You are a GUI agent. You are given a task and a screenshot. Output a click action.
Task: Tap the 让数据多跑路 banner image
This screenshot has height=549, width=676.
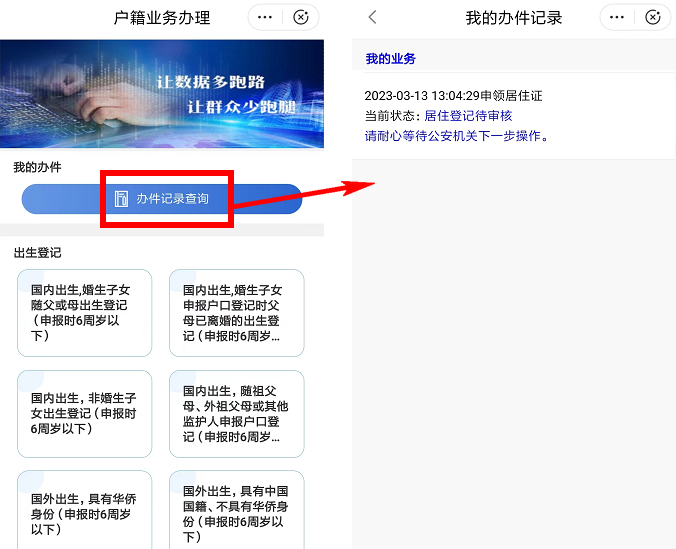(162, 94)
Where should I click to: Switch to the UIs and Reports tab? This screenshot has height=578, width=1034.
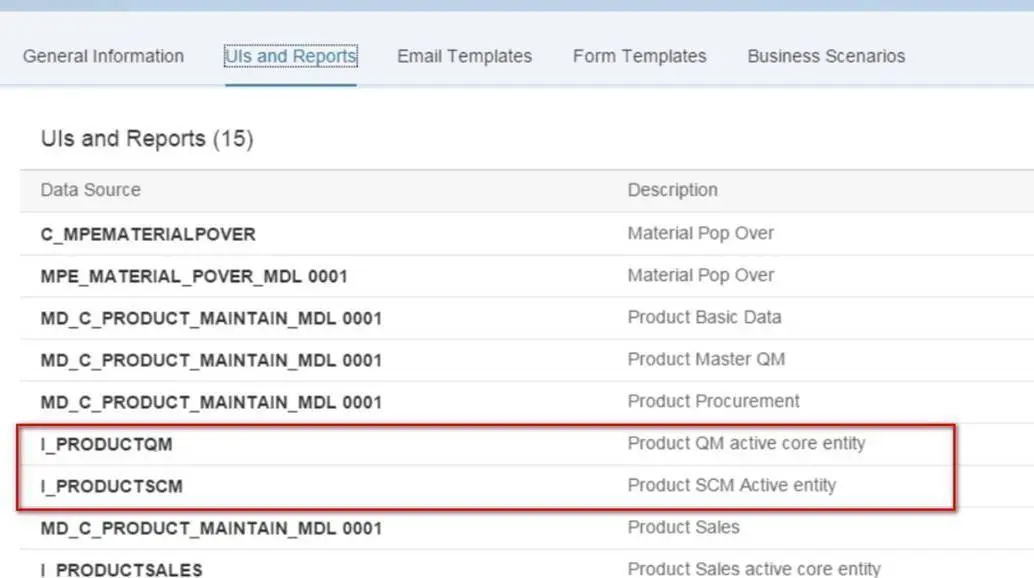click(291, 56)
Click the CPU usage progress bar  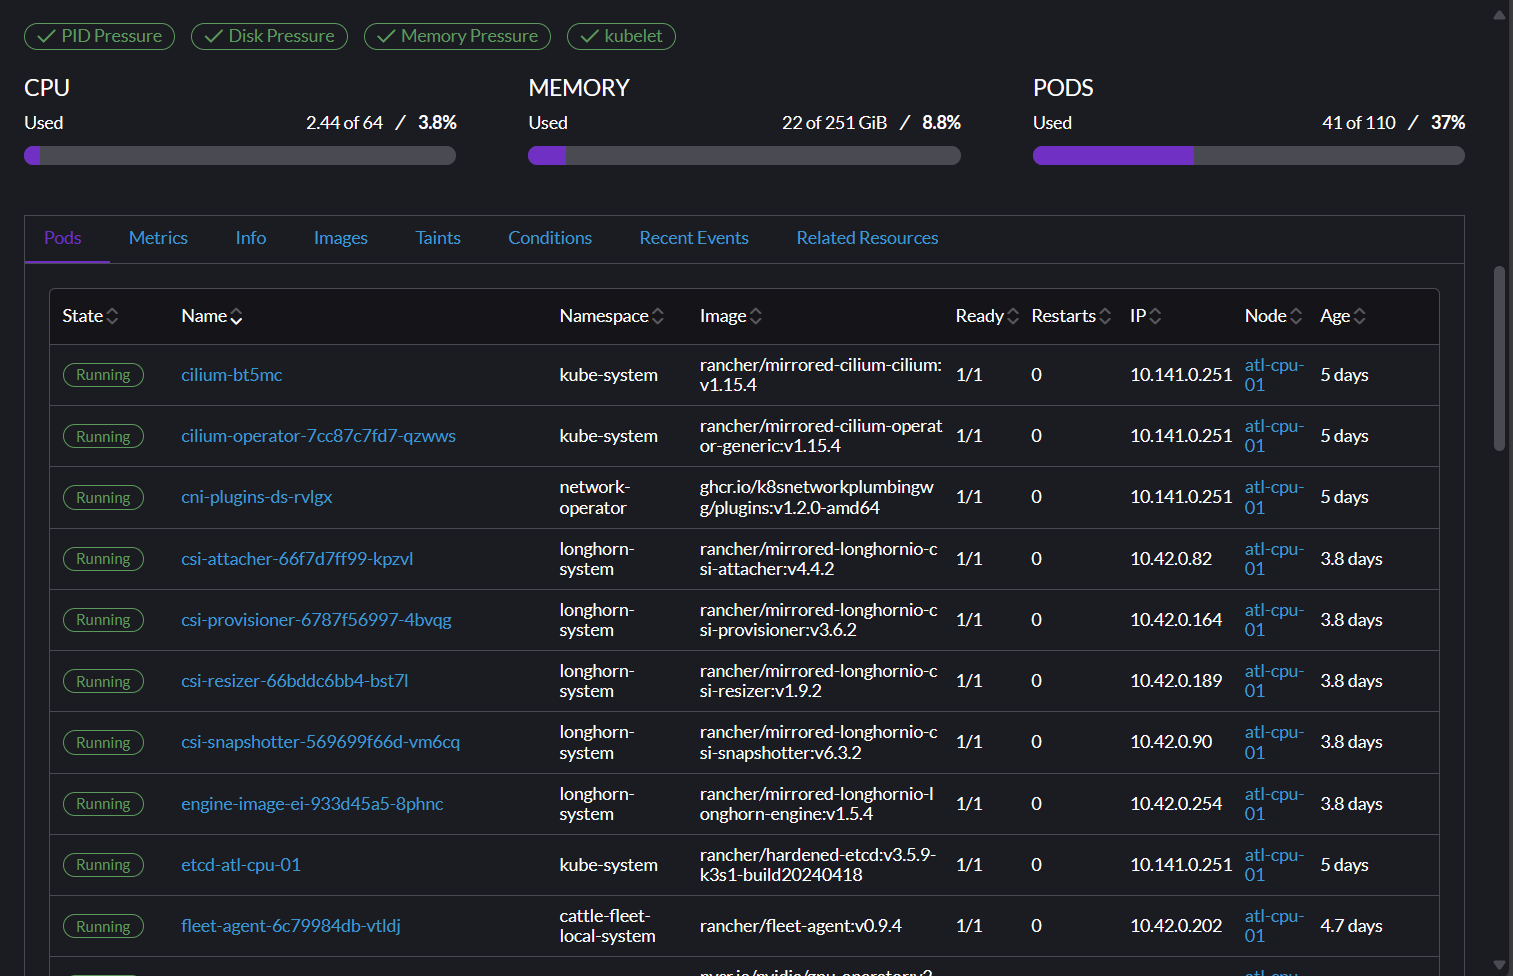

Given task: Please count the lines in the entries above that contain the string "This", treating case as significant, and give only the number.

The output: 2